[ABOUT THIS TASK]:
Search the entries for the word "height" and return every line where it is found.

[RECORDS SHOWN]:
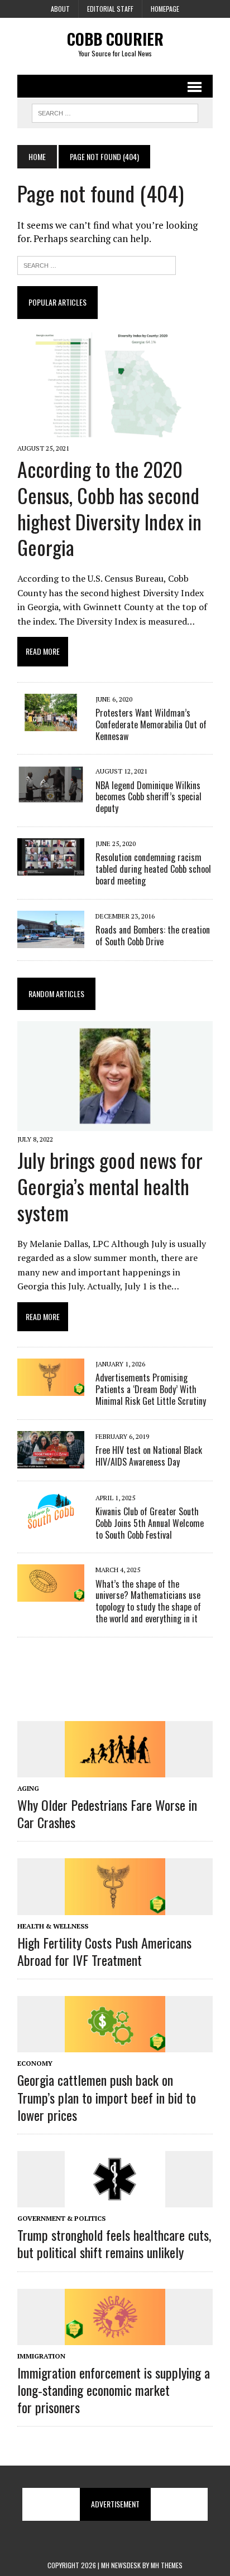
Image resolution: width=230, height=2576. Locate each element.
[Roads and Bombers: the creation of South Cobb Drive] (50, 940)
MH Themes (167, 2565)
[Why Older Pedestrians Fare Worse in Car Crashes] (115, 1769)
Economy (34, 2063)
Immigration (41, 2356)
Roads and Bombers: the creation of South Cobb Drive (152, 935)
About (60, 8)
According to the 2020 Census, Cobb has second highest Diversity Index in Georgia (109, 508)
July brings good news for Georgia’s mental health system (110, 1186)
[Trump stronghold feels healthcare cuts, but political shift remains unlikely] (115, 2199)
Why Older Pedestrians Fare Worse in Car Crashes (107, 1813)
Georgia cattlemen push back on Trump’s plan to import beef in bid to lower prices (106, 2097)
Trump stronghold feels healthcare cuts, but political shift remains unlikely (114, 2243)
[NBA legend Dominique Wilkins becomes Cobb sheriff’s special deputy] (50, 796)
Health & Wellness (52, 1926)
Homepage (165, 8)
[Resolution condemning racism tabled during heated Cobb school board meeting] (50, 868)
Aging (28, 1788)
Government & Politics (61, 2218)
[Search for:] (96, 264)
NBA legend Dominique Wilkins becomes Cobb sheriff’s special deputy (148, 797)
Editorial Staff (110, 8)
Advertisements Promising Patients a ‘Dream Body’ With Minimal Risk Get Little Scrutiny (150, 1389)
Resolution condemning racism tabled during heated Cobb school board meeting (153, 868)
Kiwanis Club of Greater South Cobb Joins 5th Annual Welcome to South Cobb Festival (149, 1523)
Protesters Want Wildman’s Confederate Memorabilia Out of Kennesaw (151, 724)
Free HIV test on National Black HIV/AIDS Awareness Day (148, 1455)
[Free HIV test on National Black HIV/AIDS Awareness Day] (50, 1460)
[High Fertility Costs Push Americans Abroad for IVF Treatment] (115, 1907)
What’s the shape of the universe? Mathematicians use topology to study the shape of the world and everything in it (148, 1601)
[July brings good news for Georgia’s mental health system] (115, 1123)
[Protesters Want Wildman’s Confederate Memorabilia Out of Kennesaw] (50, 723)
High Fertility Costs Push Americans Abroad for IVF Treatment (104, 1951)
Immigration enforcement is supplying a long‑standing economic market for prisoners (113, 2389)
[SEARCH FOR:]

==

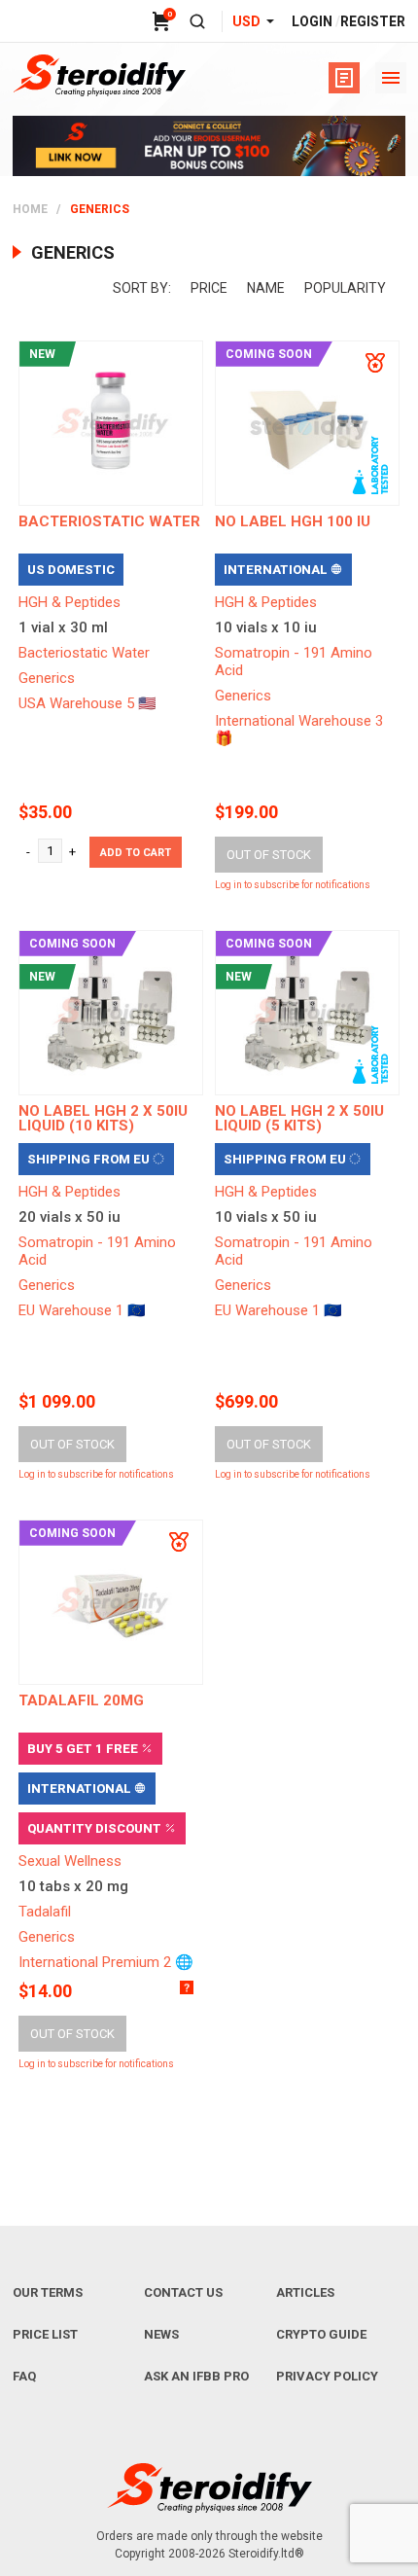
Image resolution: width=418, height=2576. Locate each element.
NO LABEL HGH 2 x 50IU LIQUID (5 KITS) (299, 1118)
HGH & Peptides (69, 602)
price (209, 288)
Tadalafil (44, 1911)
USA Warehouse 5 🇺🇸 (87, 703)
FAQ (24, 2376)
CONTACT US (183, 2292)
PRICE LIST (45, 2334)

---

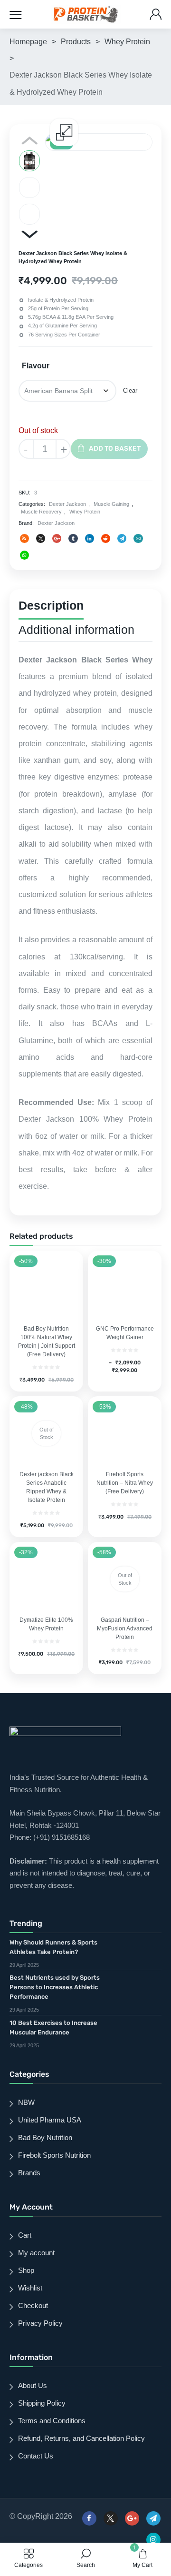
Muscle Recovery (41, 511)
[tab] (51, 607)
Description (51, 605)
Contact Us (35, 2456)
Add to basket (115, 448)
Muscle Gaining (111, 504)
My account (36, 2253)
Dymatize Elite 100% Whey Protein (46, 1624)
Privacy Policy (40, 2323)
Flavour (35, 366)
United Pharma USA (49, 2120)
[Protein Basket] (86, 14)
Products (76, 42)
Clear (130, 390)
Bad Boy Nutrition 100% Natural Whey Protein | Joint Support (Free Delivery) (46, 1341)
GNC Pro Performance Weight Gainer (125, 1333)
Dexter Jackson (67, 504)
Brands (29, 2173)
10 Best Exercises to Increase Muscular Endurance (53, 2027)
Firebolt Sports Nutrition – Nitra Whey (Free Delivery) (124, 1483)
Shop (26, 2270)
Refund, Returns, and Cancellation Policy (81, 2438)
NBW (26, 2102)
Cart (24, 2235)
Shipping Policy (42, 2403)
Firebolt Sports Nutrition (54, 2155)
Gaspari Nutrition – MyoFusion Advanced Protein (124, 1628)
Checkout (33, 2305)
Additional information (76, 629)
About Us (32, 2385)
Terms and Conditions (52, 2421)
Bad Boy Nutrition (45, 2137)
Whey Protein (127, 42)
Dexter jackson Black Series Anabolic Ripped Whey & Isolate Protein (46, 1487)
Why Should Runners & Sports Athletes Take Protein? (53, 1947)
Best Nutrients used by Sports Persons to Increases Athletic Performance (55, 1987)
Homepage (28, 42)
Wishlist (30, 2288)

[ANSWER SPACE]:
Image resolution: width=230, height=2576. Locate each element.
Image resolution: width=418, height=2576. Locate each element.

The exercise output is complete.